Dataset entries:
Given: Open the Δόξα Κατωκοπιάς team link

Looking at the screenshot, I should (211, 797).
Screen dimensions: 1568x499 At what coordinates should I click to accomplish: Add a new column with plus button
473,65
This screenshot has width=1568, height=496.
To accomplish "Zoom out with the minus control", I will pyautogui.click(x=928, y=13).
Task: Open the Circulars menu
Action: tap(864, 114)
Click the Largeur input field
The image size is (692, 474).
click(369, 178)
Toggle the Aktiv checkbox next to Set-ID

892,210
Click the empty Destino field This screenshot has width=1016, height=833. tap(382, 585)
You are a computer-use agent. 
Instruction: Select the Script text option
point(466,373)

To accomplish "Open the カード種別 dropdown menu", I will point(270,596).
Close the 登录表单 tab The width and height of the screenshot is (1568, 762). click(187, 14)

▶ **Exercise brief**: Copy exactly the line containing "You are a computer-use agent." and each line after it through the end of the records above.

▶ **Written solution**:
You are a computer-use agent. 
Instruction: Select the Script text option
point(466,373)

To accomplish "Open the カード種別 dropdown menu", I will point(270,596).
Close the 登录表单 tab The width and height of the screenshot is (1568, 762). click(187, 14)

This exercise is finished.